## TRECHO DO DOCUMENTO
--- --- ---

RAFAEL MARTINELLI

Quando o ‘povo pelo povo’ cansar, a realidade se impõe: governos terão que manter abrigos, reconstruir e prevenir; O que Zaffa, Leite e Lula estão fazendo

Abrigo no CTG Aldeia dos Anjos, em Gravataí

A Prefeitura de Gravataí está mapeando os mais de 50 abrigos voluntários instalados para socorrer flagelados pelas inundações. O objetivo é fazer um cadastro oficial para poder estruturar o abastecimento e garantir a viabilidade financeira dos atuais abrigos, mas principalmente daqueles disponíveis a funcionar por mais tempo.

Impopular, sei, mas preciso alertar: uma hora o “povo pelo povo” esgota as forças; ao fim deste artigo faço uma advertência sobre o “civil salva civil”.

--- --- ---

## ENTRADAS

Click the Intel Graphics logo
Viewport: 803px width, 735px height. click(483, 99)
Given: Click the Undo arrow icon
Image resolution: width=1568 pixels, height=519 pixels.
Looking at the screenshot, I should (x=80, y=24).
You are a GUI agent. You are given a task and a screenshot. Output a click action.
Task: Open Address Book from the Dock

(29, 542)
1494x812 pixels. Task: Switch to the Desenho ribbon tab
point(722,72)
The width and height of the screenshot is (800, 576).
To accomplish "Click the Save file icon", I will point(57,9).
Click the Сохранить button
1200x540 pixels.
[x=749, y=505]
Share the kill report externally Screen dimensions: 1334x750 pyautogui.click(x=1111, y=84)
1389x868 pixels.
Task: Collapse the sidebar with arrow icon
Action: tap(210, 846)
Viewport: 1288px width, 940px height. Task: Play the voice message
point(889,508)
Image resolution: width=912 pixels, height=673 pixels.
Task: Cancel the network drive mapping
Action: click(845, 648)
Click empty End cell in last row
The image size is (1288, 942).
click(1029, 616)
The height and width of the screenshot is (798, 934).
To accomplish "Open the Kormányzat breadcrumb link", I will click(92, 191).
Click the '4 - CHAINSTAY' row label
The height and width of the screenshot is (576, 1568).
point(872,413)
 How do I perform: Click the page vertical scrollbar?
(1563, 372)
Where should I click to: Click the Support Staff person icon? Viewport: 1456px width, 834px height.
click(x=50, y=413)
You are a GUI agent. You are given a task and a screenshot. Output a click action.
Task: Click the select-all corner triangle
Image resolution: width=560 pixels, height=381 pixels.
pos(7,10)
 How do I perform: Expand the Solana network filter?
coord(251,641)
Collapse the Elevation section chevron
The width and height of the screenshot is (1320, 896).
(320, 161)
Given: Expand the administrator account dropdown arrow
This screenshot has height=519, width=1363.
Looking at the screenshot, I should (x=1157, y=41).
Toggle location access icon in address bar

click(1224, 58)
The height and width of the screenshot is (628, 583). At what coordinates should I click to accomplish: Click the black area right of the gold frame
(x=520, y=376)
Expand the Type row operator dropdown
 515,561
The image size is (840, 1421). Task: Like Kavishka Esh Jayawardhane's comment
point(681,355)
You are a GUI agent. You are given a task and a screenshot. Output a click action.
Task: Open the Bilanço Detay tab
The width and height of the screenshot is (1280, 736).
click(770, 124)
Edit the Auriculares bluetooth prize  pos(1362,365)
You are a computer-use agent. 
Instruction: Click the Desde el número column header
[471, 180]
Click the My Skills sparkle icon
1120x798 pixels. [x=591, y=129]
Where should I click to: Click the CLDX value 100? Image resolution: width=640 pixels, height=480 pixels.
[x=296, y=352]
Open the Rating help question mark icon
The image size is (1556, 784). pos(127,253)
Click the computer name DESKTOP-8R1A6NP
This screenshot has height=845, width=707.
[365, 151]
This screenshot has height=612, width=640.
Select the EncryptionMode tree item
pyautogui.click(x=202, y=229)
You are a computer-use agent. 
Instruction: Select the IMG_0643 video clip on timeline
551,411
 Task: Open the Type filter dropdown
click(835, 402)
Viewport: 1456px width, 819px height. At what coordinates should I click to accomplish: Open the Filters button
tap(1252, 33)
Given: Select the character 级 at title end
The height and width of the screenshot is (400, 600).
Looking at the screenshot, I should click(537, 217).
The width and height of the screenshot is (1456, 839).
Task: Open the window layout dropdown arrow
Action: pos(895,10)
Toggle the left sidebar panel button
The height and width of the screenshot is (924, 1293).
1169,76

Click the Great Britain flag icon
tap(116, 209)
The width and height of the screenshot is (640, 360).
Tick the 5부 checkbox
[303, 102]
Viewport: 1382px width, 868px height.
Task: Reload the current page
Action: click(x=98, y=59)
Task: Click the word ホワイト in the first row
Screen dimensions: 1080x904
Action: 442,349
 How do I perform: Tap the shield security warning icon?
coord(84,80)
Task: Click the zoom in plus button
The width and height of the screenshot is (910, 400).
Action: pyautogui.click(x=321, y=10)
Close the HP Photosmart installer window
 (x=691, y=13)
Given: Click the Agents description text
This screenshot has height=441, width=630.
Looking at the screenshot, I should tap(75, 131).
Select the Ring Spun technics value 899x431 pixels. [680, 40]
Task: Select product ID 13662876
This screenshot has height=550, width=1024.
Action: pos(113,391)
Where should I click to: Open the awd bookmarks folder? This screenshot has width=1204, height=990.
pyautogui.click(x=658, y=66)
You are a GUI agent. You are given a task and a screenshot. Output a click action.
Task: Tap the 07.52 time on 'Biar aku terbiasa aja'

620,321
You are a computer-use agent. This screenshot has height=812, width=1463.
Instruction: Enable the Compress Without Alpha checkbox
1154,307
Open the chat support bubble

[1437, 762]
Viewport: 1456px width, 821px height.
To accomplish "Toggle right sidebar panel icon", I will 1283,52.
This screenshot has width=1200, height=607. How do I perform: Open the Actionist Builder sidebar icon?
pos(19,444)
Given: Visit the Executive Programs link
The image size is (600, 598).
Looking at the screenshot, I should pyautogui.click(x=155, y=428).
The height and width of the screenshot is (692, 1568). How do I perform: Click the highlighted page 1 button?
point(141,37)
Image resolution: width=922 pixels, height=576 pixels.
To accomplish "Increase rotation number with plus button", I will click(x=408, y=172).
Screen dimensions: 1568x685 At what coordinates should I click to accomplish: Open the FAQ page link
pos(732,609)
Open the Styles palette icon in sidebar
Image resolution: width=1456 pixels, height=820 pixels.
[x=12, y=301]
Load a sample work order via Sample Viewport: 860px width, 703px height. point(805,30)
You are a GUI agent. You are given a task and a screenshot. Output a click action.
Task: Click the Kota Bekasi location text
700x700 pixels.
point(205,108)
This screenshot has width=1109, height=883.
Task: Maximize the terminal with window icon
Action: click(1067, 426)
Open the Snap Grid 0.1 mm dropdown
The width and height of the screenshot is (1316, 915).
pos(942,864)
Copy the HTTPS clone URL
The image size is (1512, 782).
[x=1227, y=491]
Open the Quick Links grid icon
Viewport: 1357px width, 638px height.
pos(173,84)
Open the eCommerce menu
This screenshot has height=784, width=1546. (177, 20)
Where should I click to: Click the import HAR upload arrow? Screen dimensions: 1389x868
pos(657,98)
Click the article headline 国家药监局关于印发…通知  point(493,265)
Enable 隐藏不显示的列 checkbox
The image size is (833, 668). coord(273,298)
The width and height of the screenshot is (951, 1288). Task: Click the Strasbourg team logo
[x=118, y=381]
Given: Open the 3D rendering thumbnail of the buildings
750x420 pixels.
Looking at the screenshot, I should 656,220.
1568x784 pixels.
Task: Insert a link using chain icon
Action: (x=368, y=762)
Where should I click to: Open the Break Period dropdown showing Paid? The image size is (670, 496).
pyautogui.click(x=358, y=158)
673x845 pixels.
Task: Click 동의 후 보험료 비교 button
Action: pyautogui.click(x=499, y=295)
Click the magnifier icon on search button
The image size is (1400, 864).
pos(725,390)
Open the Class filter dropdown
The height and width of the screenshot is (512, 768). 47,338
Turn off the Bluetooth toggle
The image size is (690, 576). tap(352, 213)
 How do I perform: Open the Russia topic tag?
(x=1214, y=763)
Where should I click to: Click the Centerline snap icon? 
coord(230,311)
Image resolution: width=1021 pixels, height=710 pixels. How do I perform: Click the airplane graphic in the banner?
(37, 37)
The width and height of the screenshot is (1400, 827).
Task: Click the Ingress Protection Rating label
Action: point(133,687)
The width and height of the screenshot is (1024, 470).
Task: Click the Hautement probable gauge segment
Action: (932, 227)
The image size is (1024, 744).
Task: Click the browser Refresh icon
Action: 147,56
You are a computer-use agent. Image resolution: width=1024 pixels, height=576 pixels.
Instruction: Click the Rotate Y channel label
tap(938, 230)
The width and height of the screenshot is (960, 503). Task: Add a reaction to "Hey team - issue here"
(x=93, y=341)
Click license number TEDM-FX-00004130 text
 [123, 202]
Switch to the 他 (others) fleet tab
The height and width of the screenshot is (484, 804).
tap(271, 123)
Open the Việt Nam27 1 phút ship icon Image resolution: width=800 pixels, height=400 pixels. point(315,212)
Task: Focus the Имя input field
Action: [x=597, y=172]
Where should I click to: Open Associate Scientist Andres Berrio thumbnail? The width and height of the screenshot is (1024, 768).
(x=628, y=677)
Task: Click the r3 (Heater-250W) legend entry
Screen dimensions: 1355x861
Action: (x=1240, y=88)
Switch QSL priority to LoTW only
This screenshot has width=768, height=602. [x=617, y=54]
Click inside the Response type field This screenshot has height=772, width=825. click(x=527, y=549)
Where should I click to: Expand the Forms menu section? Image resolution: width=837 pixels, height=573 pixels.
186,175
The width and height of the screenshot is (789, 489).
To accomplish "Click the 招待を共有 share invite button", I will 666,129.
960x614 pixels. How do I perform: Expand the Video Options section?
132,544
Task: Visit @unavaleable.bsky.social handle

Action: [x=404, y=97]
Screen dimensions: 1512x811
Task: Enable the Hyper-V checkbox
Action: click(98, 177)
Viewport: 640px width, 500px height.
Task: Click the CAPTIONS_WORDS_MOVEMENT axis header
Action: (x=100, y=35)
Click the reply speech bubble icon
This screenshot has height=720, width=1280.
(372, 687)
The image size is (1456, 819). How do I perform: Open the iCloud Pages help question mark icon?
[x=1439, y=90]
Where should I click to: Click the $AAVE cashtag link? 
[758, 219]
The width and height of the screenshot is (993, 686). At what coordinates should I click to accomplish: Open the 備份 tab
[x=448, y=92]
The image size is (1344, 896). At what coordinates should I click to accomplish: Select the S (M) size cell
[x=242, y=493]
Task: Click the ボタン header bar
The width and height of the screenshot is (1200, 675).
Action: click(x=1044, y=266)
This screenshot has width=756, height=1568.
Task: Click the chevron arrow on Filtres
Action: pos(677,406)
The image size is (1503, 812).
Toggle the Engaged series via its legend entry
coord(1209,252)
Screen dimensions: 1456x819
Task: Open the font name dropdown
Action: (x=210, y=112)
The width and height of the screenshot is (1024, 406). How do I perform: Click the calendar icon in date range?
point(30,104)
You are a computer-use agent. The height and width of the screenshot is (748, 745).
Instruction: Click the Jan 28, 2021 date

--- --- ---

## O QUE FAZER
1/ Reproduza o artigo sobre as enchentes desde "RAFAEL MARTINELLI" até "por mais tempo." e troque "Gravataí" por "Canoas".
2/ Segundo o artigo sobre as enchentes, quantos abrigos voluntários a Prefeitura de Gravataí está mapeando?

## RESPOSTAS DADAS
1/
RAFAEL MARTINELLI

Quando o ‘povo pelo povo’ cansar, a realidade se impõe: governos terão que manter abrigos, reconstruir e prevenir; O que Zaffa, Leite e Lula estão fazendo

Abrigo no CTG Aldeia dos Anjos, em Canoas

A Prefeitura de Canoas está mapeando os mais de 50 abrigos voluntários instalados para socorrer flagelados pelas inundações. O objetivo é fazer um cadastro oficial para poder estruturar o abastecimento e garantir a viabilidade financeira dos atuais abrigos, mas principalmente daqueles disponíveis a funcionar por mais tempo.

2/ Mais de 50 abrigos voluntários.